问题
I have quite a large conflict dataset (71 million observations) with many variables and date (daily).
This is from the GDELT project for which the way the dataset is structured is that for each day, there is a target country and a source country of aggression. Namely, the first of January of 2000, many countries engaged in aggressive behaviour against others or themselves, and this dataset tracks this.
It looks like this:
clear
input long date_01 str18 source_01 str19 target_01 str4 cameocode_01
20000101 "AFG" "AFGGOV" "020"
20000101 "AFG" "AFGGOV" "0841"
20000101 "AFG" "ARE" "036"
20000101 "AFG" "CVL" "043"
20000101 "AFG" "GOV" "010"
20000101 "AFG" "GOV" "043"
20000101 "AFGGOV" "kasUAF" "0353"
20000101 "AFGGOV" "kasUAF" "084"
20000101 "AFG" "IGOUNO" "030"
20000101 "AFG" "IND" "042"
20000101 "AFG" "IND" "043"
end
What I would like to do is to isolate these events per country.

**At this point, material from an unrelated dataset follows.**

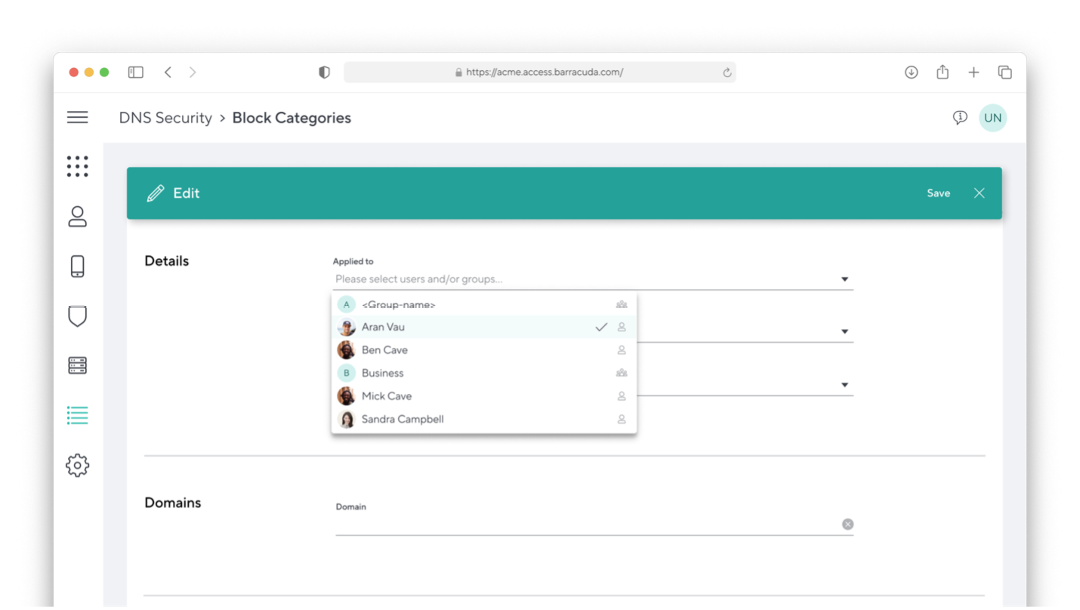Open the hamburger navigation menu
1080x610 pixels.
click(x=77, y=117)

For instance, I would like to create a variable for the US where, for each date, I have all the times that the US was either a target or a source, and their respective cameo code. I have a considerable number of countries but only need a subset of them and I know their names in advance.
As you can see in the example, the first variable is date, which for these cells is always 2000101
but after a couple of hundreds observations it changes to 2000102
, denoting a change in day.
The second variable source_01
is a country attacking another one. In the example, IND
is India, AFG
is Afghanistan and the other codes are other countries.
The third variable target_01
is just the victim of the conflict.
Finally, cameocode_01
is a level of intensity of conflict measured with some algorithm that tracks the news in each language.
What I am after is to create a new (per country) variable that extracts the cameo code of that event if a specific country is involved either as source or target.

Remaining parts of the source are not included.